• _Aim of the task_: Check the data underneath for lines holding the word "menu", and state only how many you find.

• _Saved data entries_:
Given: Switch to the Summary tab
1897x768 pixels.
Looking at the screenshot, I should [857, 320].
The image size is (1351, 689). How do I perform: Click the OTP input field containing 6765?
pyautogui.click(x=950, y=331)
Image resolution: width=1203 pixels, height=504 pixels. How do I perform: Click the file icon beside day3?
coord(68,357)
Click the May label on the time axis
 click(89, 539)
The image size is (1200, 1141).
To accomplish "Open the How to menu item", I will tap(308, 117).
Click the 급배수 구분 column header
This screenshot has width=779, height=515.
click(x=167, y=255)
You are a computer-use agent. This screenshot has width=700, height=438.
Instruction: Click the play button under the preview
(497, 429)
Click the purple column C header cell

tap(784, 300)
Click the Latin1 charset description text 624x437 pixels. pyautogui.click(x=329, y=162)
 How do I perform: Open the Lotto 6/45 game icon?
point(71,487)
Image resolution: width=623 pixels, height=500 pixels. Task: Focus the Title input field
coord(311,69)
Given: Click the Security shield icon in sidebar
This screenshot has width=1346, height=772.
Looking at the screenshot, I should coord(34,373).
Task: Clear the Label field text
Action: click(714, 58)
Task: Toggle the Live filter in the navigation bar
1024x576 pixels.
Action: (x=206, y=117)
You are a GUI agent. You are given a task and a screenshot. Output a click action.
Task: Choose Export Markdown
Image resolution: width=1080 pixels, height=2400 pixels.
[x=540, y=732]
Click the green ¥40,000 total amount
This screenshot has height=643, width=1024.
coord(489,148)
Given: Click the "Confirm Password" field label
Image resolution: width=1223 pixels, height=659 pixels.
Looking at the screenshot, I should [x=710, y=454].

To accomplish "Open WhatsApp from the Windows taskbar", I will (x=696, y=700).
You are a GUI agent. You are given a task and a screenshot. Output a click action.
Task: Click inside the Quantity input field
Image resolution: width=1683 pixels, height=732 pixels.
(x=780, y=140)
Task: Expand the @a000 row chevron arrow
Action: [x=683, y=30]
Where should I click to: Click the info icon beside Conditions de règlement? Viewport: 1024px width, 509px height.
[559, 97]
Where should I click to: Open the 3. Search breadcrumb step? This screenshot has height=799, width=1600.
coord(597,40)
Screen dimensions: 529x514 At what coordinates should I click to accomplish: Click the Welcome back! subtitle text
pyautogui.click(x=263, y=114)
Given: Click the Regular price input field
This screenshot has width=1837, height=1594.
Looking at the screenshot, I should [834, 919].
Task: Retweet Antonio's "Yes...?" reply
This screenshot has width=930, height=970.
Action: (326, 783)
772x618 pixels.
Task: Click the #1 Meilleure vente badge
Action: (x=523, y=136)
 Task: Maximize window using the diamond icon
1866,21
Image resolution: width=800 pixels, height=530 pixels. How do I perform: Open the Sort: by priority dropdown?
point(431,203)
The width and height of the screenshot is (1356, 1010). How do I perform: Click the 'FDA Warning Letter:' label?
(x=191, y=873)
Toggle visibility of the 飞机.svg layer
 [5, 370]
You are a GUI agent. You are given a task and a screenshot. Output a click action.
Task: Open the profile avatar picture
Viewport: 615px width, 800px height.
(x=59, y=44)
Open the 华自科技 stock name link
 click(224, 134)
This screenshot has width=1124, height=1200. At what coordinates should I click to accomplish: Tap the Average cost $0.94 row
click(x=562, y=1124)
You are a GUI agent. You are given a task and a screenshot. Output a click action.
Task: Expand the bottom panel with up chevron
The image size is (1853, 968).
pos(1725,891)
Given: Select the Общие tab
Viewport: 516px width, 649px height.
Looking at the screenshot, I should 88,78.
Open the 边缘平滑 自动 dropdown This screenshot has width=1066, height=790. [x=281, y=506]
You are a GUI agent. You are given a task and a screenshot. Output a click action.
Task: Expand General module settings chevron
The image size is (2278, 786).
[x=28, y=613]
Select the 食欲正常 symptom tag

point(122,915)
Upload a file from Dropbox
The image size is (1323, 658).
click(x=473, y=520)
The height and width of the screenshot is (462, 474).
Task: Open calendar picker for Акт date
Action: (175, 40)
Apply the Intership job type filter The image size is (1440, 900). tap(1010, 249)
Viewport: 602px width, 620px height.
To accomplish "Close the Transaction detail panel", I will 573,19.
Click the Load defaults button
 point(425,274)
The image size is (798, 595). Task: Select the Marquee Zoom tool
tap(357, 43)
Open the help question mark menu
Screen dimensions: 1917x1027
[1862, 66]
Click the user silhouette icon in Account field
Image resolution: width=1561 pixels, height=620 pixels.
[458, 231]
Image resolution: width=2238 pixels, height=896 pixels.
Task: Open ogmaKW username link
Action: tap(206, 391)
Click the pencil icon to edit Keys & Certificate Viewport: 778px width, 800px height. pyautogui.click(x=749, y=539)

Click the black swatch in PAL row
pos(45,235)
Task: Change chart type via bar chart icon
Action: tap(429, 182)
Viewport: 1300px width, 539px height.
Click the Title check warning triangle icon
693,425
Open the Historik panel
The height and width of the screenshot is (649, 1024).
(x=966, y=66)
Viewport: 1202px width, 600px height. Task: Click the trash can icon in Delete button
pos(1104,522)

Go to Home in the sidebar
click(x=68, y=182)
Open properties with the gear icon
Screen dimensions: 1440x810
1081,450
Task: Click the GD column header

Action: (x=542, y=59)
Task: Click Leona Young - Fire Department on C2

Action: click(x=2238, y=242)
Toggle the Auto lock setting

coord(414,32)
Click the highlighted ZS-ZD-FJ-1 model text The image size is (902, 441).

• _Output for this task_: 2